App Streaming Has Come to Ads: What It Means for Your Business
As mobile traffic continues to escalate and app-based experiences continue to overtake desktop website experiences, companies are scrambling to maximize visibility and brand exposure in the mobile market. Google, one of the biggest trendsetters in the tech industry, has recently made moves to make apps even more available to mobile users. Now, that move is expanding to the world of advertising, and you need to learn what it means for your business.
The Previous State of App Streaming
In-app content has grown to be more and more popular, but there’s been a significant barrier to user adoption (and user experience overall). Apps are convenient because they forgo the search process altogether; when you want to read a news article, you can pull up a news app, and when you want to access specific functionality, you can bring up the app for it. Users who are looking for general information can find it through traditional web searches and websites.
But what happens if you’re searching for something that exists as content in an app that you don’t currently have installed?
Something like this:
(Image Source: MarketingLand)
Though this kind of layout might earn a handful of new app downloads, it’s a significant barrier to user adoption.
Google’s solution to this has been the introduction of “app streaming,” which allows users to access certain portions of content from certain apps without ever having to download or install the app on their device.
(Image Source: MarketingLand)
This feature isn’t available for all apps, but is currently expanding. Though you could make the argument that such a feature may lead to few app installations, there’s no question that more users would feasibly have access to your app content. Plus, this begins to bridge the gap between app-based SEO and regular, website-based SEO. This will eventually spare search marketers a lot of headaches, but for now is a nifty new feature that favors mobile user experiences.
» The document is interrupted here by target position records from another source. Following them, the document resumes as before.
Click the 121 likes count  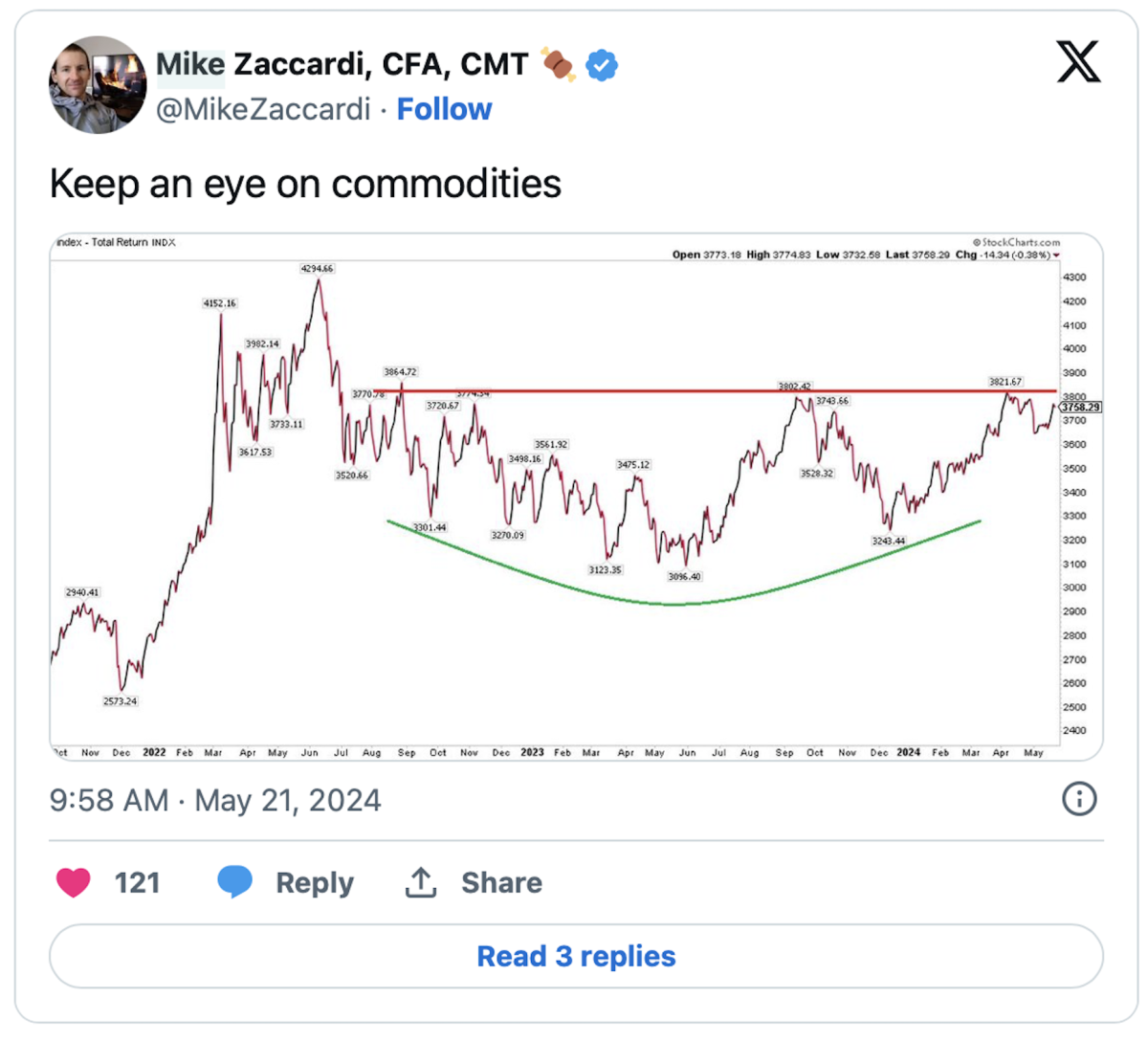(x=137, y=882)
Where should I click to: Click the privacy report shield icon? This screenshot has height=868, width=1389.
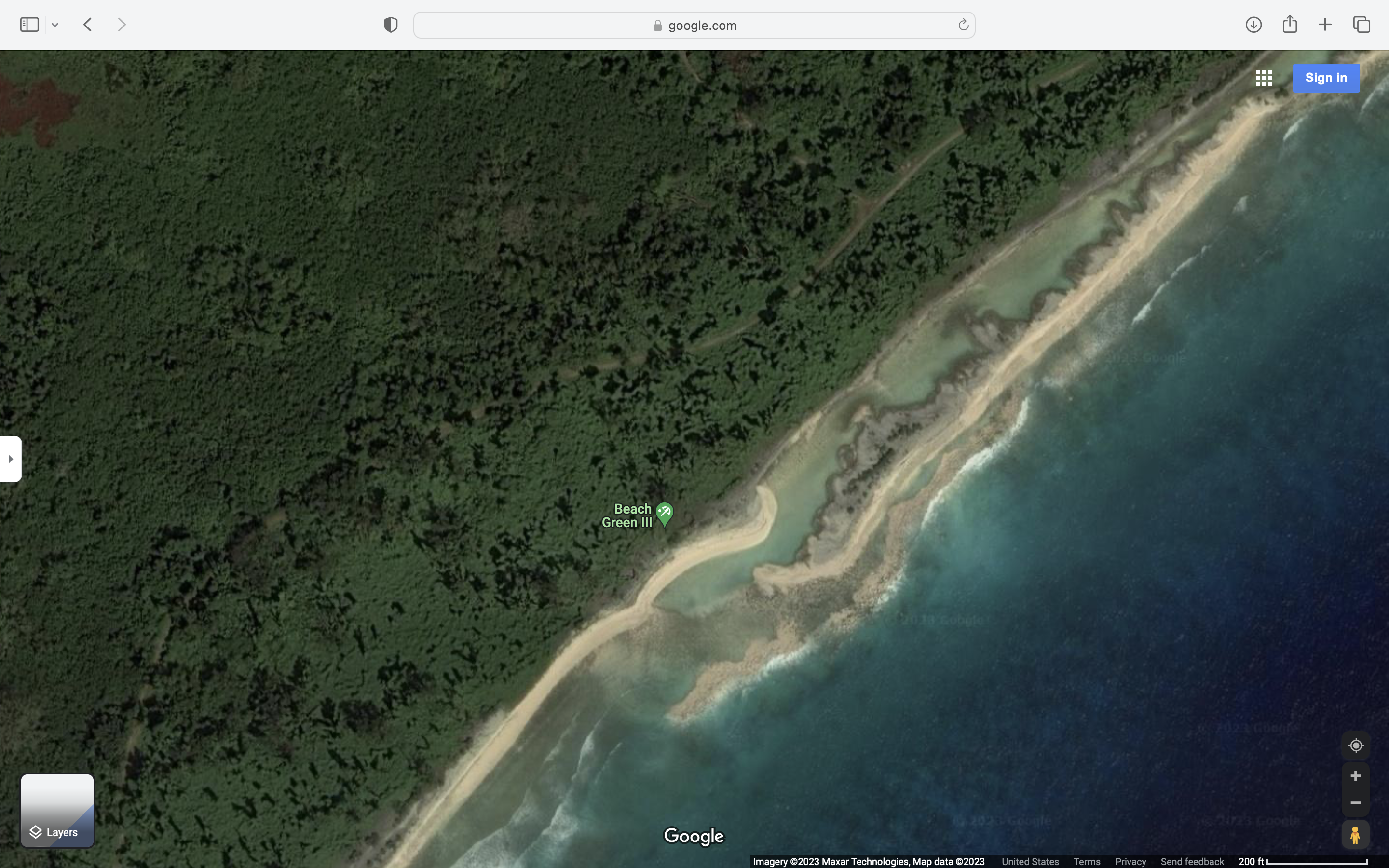click(391, 25)
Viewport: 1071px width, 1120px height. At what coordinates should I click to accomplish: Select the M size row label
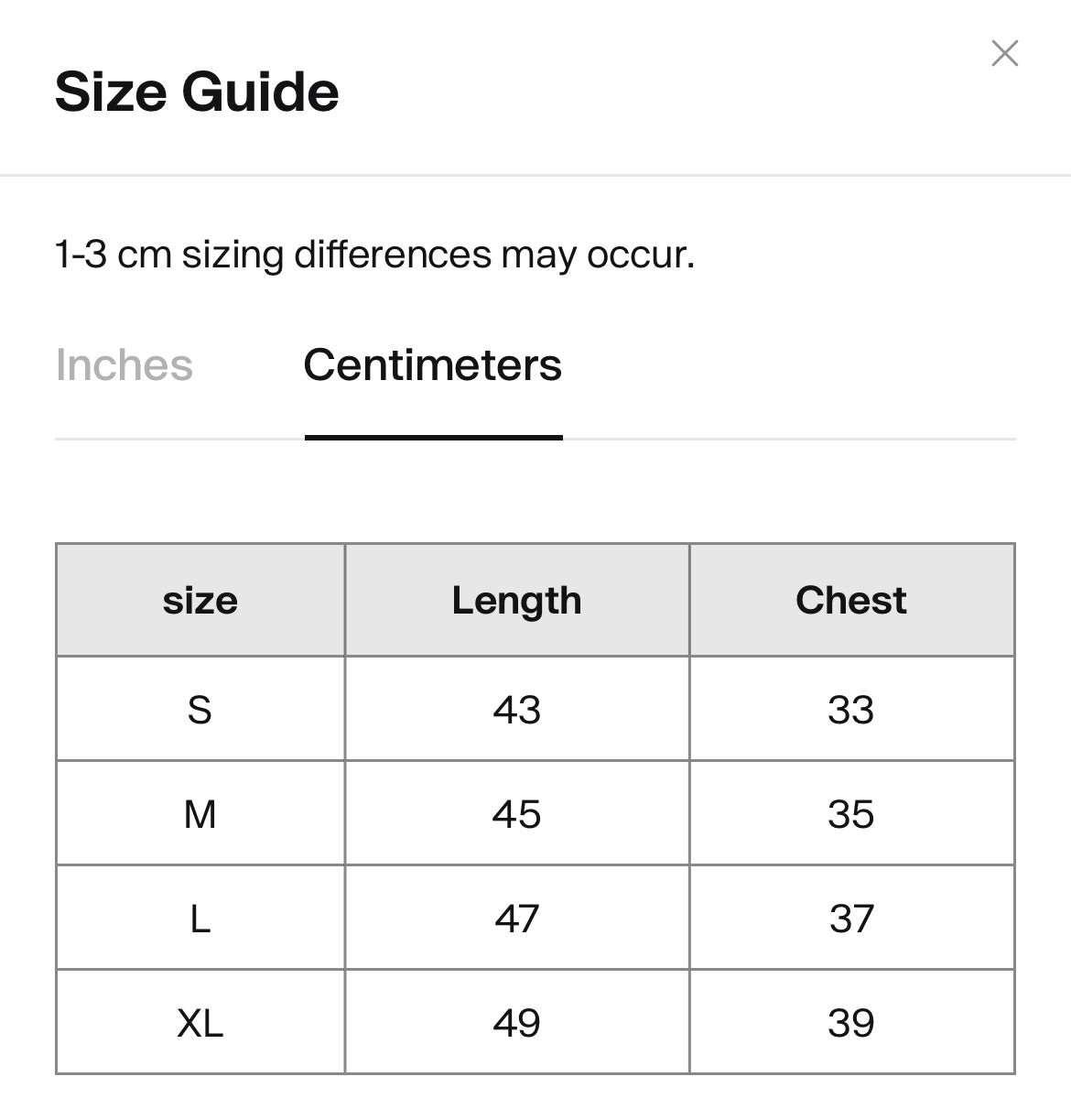click(200, 812)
What’s particularly interesting is how Google is developing this further.
App Streaming Ads
Google has now released a feature called “Search Trial Ads,” which allow users to try out an app for 10 minutes before purchasing it. Currently offered to only a select group of advertisers through AdWords (and only displaying on Android devices), this feature gives users the ability to stream app content, much like in organic results, for a short period of time before requiring a purchase or download of the app itself. Currently, this feature is targeted toward mobile game developers, but could feasibly roll out to other types of apps. Google is offering other new features to game developers, including the ability for users to record themselves playing games (and share the video), and advanced targeting features to reach dedicated gamers.
Major Takeaways for Your Brand
Unless you’re a mobile game developer, this news may not seem that relevant to you, but it suggests a bold new direction for Google’s development, and you have the opportunity to take advantage of it. Consider these main takeaways from the latest development here:
- Apps are merging with web results. I’ve covered this in the past, but it bears repeating. For the past several years, apps and websites have existed in separate realms, even as users relied on the same mobile devices to access both. For a while, most online marketing analysts predicted that apps were the future and that websites may eventually die away. Now, it looks like the two may be merging together in one comprehensive experience. You’ll need to be ready for this transition as the pace toward it begins to escalate.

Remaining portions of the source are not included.